TEXTE FOURNI —

En 2007 Alistair Cockburn propose un modèle d’architecture, Hexagonal, qui vise à isoler le métier de l’application du reste du monde. Le code métier réside au centre, et pour chaque acteur externe au business, implémente un port. Pour chaque port il peut exister plusieurs adaptateurs, qui permettent d’interchanger mocks et différentes implémentations.
Le résultat est un système aisément testable, et isolé des dépendances externes. Il est également question d’une approche centrée sur les use cases, celle-ci permet d’identifier rapidement les acteurs extérieurs et de définir les boundaries.
Jeffrey Pallermo en 2008 présente un patron architectural qui place le domaine métier au centre de l’application, Le domain model représente les structures de données et les règles métier du SUD (System Under Design) , il n’a aucune dépendance excepté lui-même. Il est une dépendance de la couche domain services chargée d’orchestrer les échanges avec des services externes et la persistance le plus souvent sous forme d’une interface pour le repository pattern. Ensuite vient la couche application services qui se charge d’orchestrer la danse du domain model des domain services pour lier le tout dans un fonctionnement applicatif. Les parties tests, interfaces et base de données utilisent les interfaces définies dans les couches intérieures pour acheminer le service à l’utilisateur.
Il faut souligner que le sens des dépendances ne peut aller que de l’extérieur vers l’intérieur, qu’importe le niveau de profondeur. L’UI peut dépendre de l’interface d’un objet du domain model sans pour autant passer par une encapsulation au niveau domain services ou application services
Pour utiliser les éléments d’une couche externe il suffit de l’abstraire sous forme d’interface par exemple, puis de la concrétiser dans un cercle extérieur.
En 2003 Eric Evans présente une approche de la conception centrée sur le domain model qui représente l’ensemble des règles métier du SUD. Il met principalement l’accent sur le fait d’utiliser un lexique commun entre les équipes de développement, les experts du domaine, et l’implémentation. Ce qui a pour effet de créer une norme naturelle pour définir le modèle.
Le DDD prône une première analyse stratégique du domaine, en identifiant le domaine cœur du système, puis les domaines périphériques et de support. En divisant éventuellement ces domaines en sous-domaines. Qui sont une représentation de la distribution des responsabilités du système au travers du lexique commun.
Puis une représentation du système sous forme de bounded contexts. Les bounded contexts sont des sous systèmes bornés, isolés et cohérents, qui sont la représentation du domain model dans un contexte particulier.
Une fois la phase d’approche stratégique accomplie, le DDD propose une série de patterns d’implémentation pour mettre en pratique l’isolation et la modélisation. (Malheureusement c’est cette dernière que la majorité des lecteurs auront retenu, l’analyse stratégique passe souvent inaperçue).

JEU DE DONNÉES —
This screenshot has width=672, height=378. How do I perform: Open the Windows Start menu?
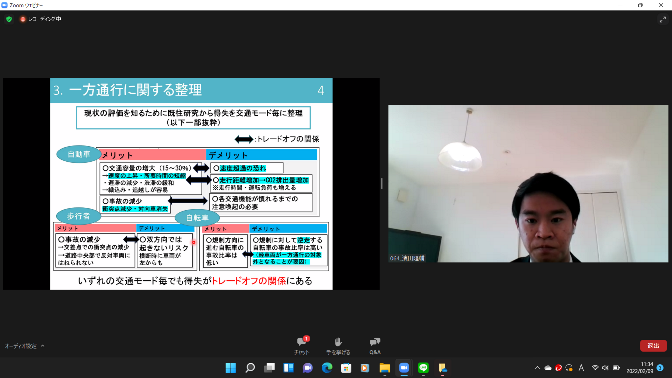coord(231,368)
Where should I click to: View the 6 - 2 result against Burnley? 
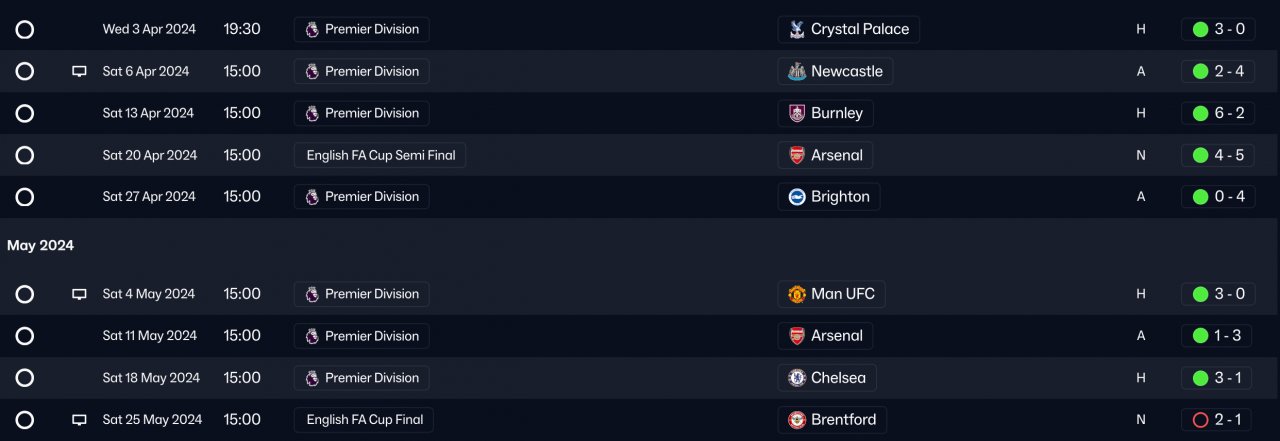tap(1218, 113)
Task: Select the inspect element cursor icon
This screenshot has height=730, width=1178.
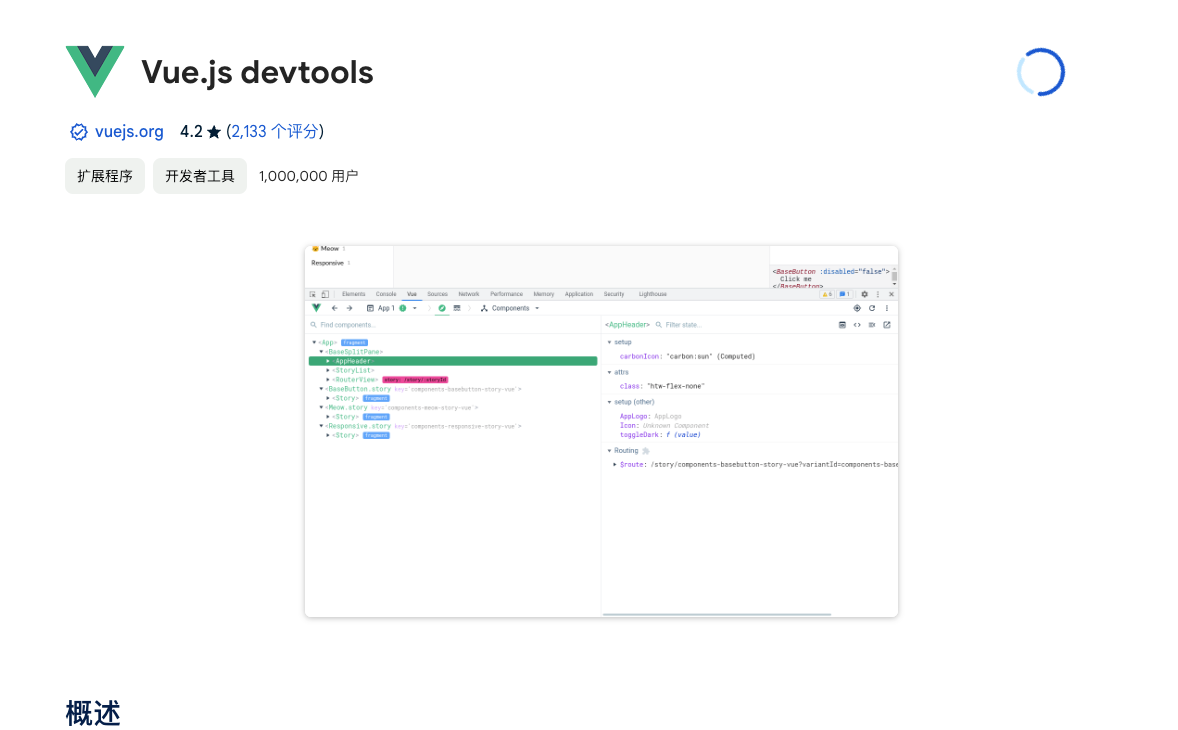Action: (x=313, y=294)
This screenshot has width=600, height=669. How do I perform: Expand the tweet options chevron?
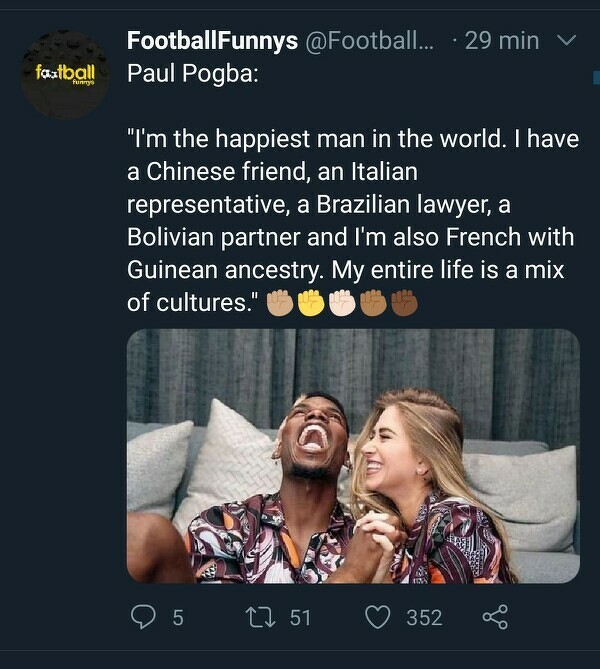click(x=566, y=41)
==
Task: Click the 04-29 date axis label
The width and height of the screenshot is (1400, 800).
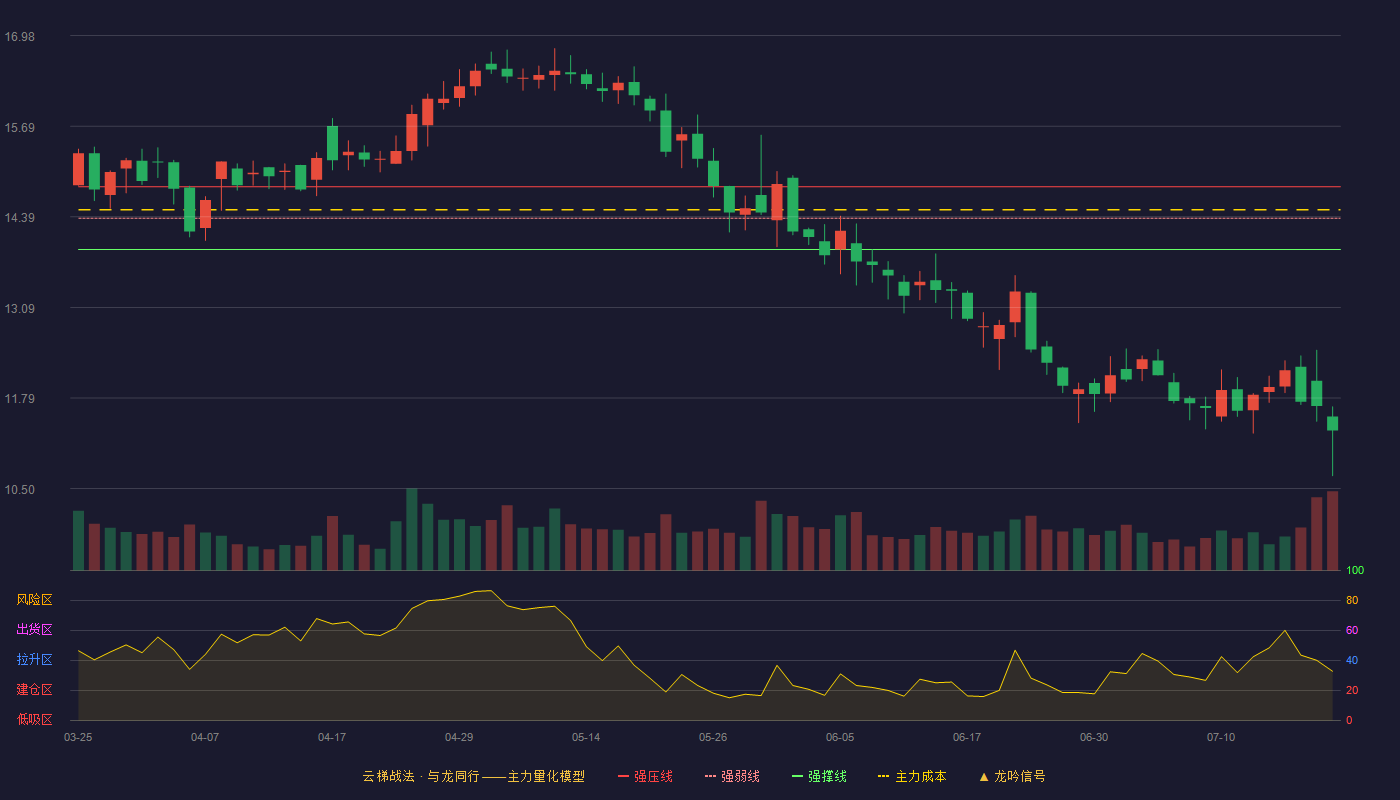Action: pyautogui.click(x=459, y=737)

TRAVAIL À FAIRE —
- 1) D'après le texte sur l'architecture logicielle, en quelle année Eric Evans a-t-il présenté son approche de la conception centrée sur le domain model ?
- 2) Prolongez, s'il vous plaît, le texte sur l'architecture logicielle à partir de sa dernière phrase.

RÉPONSES PAR TÂCHE —
- 1) En 2003.

- 2)
Uncle bob parle de clean architecture pour désigner une architecture qui respecte certaines propriétés :
Les différentes propositions que nous avons passé en revue ont beaucoup de points communs. Ce sont les propriétés essentielles véhiculées par ces architecture que nous cherchons à obtenir.
Le métier d’une application peut être souvent la partie la plus difficile à saisir, surtout pour un nouveau développeur.
L’aspect métier d’une application est bien souvent suffisamment complexe pour qu’on ne veuille tenter de brouiller les pistes davantage. Faire une place au business dans la base de code semble légitime.
L’analyse stratégique du business est indispensable à la mise en œuvre de ces méthodes. Déterminer le core domain du SUD puis identifier les différents bounded contexts. Décliner les différents use cases d’une application et les différentes entities qui composent le domaine métier de l’application. C’est la phase minimale : inutile d’aller plus loin sans passer par celle-ci. Le code devra refléter ces règles métier, il deviendra plus évident d’en comprendre la raison d’être.
Chacune des propositions précédentes oriente vers une étude préalable des responsabilités des systèmes et sous-systèmes.
Très présent dans le DDD, et dans les préconisations d’Uncle Bob, le lexique utilisé pour communiquer, modéliser, coder, et échanger des données, doit être commun, unique, connu et partagé entre toutes les équipes qui travaillent sur le projet et les experts du domaine.
Si des services doivent coopérer dans un domaine, ils le feront d’autant plus facilement si le langage employé pour communiquer est celui du domaine. Si le domaine venait a évoluer, son langage avec et donc la coopération entre les différents services du système pourrait le refléter naturellement.
Pour que la maintenabilité et l’évolutivité soient préservées, il faut s’attacher à la lisibilité du système à toutes les échelles.
Lorsque la terminologie du domaine est employée pour designer les composants logiciels, classes, services, fonctions, il devient rapidement plus évident pour chacun d’identifier les fonctionnalités globales de l’application.
Revenons à l’aspect monolithique d’une application. Plutôt que de mentaliser notre application comme un amas de code et de patterns imbriqués, il nous est possible de raisonner en terme de modules exposant un jeu de fonctionnalités dont le domaine fonctionnel est restreint.
On retrouve alors une architecture qui peut s’apparenter à de l’orienté composant ou au microservices à la mode. À l’exception que ces derniers sont sensés être des composants dont l’interface de communication se fait par l’extérieur du processus.
Quand je modifie ou implémente une fonctionnalité dans le périmètre d’un composant, je peux me contenter de raisonner à l’échelle de mon composant, tant que je ne touche pas à son interface. Ce qui nous mène à l’isolation.
Une bonne maîtrise des effets de bord du code impacté permet de développer en toute confiance. Nos modules de code doivent exposer des frontières explicites là où transitent les informations.
Ne passer que des structures de données en entrée et sortie de nos modules permet de rationaliser l’information. Ils deviennent donc plus faciles à tester car les données sont faciles à simuler. Mais il nous évite aussi de créer des dépendances accidentelles, si nos modules consomment des objets, il faut connaître leurs API, donc dépendance.
Avec l’isolation nous avons commencé à nous prémunir des dépendances. Nous devons quand même aller un peu plus loin et faire en sorte d’en finir avec le couplage et la dépendance. Faire usage d’abstraction, de composition, d’injection de dépendances pour inverser les dépendances au business et au framework.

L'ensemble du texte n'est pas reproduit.